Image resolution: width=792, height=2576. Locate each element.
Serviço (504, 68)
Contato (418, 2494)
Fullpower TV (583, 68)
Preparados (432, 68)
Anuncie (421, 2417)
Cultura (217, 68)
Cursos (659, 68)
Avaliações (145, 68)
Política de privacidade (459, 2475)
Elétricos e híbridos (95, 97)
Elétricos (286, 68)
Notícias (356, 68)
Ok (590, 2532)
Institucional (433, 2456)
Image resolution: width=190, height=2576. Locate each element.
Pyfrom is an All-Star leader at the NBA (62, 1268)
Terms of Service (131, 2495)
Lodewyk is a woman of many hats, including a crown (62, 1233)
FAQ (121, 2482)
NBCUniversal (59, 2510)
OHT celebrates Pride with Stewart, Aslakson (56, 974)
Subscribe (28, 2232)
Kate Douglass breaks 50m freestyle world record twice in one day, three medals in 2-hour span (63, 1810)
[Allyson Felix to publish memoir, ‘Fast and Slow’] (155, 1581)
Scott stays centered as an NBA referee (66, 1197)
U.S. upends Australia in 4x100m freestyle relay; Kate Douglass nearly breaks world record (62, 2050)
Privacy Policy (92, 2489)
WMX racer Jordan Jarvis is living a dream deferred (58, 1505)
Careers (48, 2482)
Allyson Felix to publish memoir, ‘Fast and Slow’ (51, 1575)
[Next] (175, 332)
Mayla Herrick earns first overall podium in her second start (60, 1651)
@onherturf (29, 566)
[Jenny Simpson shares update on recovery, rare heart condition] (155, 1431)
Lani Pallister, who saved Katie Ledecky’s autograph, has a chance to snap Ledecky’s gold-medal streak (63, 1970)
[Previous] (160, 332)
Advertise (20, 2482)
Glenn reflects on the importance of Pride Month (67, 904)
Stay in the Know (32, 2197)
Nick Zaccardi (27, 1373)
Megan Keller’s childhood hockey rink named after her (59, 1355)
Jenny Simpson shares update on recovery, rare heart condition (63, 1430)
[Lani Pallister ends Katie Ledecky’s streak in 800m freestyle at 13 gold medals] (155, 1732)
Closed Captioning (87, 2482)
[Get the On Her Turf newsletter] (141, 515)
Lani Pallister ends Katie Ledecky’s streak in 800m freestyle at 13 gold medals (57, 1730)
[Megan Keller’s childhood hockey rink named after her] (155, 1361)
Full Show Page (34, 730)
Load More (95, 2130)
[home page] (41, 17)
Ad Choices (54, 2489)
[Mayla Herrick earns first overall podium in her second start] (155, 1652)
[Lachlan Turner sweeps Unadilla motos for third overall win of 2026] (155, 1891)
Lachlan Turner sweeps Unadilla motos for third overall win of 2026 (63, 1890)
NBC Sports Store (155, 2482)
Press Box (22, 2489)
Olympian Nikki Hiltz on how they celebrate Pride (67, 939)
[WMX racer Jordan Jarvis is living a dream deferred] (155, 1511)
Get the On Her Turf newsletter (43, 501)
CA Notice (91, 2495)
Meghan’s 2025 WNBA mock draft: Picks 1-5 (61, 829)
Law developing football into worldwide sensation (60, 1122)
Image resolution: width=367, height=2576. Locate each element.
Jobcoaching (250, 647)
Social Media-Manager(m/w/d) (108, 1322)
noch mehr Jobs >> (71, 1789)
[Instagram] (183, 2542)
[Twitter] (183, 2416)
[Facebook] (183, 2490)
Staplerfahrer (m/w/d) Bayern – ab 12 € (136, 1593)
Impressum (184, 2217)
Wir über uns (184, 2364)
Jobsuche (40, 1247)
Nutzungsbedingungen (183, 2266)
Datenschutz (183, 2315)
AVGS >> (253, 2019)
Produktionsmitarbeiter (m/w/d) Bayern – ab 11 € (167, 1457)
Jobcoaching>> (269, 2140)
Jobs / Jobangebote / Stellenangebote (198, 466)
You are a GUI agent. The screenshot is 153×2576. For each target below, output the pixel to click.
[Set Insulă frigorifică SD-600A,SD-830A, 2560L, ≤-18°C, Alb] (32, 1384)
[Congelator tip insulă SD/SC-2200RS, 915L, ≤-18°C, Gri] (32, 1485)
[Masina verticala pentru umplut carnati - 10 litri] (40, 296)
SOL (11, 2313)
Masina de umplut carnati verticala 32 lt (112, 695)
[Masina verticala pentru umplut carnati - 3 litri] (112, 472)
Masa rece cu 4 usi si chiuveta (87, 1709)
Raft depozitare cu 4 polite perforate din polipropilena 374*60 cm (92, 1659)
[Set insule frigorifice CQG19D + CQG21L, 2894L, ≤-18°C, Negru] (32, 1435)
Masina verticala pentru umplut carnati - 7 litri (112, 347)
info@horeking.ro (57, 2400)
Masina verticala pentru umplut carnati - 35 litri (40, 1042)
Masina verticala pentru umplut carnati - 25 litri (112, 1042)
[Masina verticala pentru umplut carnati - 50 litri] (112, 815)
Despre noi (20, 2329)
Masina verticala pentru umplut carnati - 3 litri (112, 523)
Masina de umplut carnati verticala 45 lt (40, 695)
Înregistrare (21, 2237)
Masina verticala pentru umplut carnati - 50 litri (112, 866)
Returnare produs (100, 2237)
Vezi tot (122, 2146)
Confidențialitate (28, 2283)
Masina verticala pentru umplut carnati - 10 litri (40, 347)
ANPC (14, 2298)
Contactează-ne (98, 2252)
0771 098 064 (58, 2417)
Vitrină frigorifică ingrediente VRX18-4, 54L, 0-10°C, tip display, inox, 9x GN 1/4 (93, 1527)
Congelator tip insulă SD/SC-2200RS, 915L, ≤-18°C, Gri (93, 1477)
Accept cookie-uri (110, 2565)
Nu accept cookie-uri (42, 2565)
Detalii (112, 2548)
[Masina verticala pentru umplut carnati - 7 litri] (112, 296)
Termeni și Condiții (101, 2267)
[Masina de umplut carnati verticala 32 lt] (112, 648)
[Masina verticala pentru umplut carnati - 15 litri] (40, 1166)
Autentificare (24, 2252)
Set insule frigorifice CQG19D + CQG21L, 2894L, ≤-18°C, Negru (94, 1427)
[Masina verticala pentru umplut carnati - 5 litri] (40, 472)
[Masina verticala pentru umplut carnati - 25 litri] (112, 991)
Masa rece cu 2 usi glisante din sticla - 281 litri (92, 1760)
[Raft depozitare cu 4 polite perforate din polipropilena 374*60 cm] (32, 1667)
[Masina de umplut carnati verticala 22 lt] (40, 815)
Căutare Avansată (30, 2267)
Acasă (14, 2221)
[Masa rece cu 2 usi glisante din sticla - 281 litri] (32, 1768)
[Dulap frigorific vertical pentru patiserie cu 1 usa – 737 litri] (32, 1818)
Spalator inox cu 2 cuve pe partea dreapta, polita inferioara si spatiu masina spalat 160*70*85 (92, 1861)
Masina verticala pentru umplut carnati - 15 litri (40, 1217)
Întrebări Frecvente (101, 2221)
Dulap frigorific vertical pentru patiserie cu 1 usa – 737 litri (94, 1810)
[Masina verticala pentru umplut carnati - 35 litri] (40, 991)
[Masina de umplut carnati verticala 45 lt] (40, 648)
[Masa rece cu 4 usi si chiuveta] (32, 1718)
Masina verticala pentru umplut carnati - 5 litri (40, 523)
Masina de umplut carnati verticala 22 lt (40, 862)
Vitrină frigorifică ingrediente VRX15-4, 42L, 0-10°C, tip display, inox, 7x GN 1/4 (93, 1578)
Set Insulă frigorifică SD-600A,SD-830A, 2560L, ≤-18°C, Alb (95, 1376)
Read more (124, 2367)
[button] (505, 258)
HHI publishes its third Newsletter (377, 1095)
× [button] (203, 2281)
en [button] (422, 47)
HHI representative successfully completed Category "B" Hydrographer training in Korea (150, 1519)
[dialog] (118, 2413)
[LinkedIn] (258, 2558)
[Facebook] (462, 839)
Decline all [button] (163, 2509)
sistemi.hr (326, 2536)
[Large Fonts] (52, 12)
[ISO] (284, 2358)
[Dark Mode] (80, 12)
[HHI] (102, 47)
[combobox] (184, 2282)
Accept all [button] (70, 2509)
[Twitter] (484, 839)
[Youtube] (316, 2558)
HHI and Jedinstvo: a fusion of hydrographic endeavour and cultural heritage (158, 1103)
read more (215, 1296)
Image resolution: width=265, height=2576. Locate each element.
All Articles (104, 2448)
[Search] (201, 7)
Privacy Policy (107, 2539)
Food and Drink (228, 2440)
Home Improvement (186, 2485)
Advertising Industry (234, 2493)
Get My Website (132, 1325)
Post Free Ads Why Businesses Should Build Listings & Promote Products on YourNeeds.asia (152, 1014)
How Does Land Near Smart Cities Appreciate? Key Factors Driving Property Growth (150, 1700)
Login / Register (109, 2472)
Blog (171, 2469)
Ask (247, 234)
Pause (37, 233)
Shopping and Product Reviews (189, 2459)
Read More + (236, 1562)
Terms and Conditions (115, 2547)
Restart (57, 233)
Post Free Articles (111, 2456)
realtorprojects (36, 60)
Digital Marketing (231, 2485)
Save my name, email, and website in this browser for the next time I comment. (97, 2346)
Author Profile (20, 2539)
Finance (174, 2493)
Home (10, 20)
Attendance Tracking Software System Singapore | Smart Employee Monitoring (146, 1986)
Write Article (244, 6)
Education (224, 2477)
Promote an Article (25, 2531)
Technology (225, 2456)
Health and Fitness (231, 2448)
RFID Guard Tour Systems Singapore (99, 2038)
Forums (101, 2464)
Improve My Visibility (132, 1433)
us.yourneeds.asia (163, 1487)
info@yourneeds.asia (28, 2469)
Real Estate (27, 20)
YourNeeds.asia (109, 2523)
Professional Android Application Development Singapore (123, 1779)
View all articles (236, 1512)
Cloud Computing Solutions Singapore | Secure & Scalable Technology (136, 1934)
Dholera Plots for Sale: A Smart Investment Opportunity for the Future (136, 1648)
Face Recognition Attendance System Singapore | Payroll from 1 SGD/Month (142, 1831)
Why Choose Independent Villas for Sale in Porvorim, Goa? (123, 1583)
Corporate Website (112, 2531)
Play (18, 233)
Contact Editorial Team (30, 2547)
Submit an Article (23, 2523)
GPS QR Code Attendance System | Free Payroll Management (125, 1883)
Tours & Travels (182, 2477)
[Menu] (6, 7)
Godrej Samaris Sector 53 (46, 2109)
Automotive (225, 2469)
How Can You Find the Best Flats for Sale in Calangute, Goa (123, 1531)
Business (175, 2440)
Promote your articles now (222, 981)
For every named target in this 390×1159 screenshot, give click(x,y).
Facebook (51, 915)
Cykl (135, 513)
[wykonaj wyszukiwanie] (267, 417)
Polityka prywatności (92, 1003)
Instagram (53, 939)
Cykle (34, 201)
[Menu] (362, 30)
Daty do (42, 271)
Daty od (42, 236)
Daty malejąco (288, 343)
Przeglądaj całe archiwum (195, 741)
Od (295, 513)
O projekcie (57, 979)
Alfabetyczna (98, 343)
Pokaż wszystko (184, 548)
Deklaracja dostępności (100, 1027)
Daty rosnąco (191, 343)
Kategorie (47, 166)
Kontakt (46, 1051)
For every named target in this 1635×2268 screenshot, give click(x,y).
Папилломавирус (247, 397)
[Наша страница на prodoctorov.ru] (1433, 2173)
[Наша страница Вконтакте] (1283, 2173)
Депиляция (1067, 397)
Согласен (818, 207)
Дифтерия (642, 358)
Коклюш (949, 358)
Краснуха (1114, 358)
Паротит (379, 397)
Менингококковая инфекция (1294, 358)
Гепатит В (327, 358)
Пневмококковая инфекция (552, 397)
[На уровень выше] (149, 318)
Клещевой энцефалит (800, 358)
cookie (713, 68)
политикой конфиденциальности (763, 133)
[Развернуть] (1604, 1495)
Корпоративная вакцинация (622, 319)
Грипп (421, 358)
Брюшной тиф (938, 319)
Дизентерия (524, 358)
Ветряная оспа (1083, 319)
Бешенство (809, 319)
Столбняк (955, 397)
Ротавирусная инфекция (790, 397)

EXERCISE GOAL:
Return each full line of the entries that contains the word "Fast".

TASK ANSWER:
[Allyson Felix to publish memoir, ‘Fast and Slow’] (155, 1581)
Allyson Felix to publish memoir, ‘Fast and Slow’ (51, 1575)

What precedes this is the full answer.